### [MATERIAL PROVIDED]
------------

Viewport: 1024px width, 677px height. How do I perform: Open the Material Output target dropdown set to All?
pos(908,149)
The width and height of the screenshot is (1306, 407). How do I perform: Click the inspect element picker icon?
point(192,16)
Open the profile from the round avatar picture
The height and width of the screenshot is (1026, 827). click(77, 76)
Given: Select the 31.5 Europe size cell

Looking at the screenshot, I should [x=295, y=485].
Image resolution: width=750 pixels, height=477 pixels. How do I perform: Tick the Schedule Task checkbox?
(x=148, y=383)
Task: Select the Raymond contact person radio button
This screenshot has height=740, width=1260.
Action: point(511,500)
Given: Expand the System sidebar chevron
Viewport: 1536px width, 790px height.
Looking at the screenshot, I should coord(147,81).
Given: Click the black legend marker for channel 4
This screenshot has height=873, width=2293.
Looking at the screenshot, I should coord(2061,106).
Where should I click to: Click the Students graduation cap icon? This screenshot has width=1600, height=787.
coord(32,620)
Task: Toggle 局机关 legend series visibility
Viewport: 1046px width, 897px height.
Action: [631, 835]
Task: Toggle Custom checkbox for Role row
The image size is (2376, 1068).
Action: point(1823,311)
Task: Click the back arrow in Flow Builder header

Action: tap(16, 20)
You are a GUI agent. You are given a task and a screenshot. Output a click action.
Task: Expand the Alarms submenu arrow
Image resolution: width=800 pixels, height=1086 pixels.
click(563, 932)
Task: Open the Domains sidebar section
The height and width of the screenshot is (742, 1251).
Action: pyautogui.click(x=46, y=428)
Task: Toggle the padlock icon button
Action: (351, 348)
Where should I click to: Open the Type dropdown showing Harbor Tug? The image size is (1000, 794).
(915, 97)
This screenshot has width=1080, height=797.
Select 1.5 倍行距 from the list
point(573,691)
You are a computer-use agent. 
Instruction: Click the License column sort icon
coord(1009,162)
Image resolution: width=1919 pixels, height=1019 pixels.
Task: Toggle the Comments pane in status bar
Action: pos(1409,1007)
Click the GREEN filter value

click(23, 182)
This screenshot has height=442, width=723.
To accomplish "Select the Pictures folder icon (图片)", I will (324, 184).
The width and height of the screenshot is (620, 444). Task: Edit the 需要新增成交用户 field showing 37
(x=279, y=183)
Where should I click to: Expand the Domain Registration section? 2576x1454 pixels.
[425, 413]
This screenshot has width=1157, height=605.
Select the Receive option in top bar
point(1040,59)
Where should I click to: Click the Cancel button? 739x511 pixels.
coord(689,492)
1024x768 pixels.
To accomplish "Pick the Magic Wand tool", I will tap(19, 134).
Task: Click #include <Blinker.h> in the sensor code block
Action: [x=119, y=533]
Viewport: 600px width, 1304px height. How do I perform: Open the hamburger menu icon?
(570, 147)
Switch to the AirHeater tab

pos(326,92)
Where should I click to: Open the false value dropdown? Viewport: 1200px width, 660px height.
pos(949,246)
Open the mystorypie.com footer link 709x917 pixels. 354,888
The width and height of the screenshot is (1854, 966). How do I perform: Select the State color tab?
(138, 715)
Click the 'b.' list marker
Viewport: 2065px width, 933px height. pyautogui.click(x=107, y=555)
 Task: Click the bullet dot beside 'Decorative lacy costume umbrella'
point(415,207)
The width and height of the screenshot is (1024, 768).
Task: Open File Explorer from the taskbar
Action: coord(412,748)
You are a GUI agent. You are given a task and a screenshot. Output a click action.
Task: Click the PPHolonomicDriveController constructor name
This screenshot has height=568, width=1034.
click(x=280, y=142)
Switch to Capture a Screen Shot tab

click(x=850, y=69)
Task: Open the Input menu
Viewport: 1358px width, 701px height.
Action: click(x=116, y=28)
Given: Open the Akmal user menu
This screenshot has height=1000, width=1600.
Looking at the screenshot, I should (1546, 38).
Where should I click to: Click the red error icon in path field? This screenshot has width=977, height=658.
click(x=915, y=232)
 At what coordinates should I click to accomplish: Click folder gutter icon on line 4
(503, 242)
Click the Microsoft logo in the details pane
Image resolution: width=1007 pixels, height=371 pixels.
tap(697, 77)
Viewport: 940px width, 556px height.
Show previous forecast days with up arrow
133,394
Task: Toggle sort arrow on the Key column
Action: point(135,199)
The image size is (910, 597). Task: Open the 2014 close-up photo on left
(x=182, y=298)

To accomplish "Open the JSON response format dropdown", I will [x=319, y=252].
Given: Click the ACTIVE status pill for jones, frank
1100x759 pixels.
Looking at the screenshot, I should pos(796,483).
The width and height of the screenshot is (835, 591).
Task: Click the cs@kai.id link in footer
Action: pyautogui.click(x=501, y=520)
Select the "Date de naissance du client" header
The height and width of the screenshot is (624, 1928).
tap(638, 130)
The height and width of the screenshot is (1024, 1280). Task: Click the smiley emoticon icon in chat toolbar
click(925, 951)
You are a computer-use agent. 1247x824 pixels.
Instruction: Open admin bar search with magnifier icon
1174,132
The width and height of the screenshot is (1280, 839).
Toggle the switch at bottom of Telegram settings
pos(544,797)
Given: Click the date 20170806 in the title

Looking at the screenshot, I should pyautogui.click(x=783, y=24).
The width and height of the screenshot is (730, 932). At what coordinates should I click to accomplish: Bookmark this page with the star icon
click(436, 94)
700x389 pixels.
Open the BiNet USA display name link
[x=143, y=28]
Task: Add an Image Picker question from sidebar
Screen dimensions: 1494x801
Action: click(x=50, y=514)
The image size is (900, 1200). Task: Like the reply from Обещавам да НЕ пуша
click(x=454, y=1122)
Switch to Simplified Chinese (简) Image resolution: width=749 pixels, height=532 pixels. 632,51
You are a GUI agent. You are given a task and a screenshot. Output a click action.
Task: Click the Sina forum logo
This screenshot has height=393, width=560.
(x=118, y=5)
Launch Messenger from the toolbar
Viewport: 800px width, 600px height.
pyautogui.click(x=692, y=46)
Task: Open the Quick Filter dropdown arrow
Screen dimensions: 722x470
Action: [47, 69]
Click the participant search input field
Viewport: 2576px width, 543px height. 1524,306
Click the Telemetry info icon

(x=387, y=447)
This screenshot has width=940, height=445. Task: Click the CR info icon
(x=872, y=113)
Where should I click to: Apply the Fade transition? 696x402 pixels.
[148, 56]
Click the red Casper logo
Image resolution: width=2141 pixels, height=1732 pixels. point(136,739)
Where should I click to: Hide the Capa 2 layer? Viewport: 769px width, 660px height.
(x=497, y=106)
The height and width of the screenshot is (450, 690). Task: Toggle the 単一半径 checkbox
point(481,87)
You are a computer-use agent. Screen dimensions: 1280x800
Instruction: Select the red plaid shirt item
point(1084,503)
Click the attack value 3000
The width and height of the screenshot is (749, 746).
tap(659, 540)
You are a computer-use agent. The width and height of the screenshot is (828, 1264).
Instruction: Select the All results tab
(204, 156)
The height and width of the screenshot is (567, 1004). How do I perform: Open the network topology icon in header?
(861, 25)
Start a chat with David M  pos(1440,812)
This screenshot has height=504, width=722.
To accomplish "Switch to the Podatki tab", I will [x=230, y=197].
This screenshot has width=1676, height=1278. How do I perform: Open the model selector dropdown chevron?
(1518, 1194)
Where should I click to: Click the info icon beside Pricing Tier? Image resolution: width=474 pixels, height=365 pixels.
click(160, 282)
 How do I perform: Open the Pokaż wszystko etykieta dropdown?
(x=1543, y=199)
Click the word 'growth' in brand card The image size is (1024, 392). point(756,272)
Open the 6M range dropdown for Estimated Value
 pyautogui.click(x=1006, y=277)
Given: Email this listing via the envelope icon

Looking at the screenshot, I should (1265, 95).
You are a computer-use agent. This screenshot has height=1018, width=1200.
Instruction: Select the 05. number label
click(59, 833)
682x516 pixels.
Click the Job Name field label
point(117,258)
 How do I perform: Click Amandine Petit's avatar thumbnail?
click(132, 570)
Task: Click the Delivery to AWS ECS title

------------

Give back, word for word, only the lines above from the line holding "Task: Toggle 局机关 legend series visibility" to the line holding "Task: Open the Domains sidebar section", both included.

Task: Toggle 局机关 legend series visibility
Viewport: 1046px width, 897px height.
Action: [631, 835]
Task: Toggle Custom checkbox for Role row
The image size is (2376, 1068).
Action: point(1823,311)
Task: Click the back arrow in Flow Builder header

Action: tap(16, 20)
You are a GUI agent. You are given a task and a screenshot. Output a click action.
Task: Expand the Alarms submenu arrow
Image resolution: width=800 pixels, height=1086 pixels.
click(563, 932)
Task: Open the Domains sidebar section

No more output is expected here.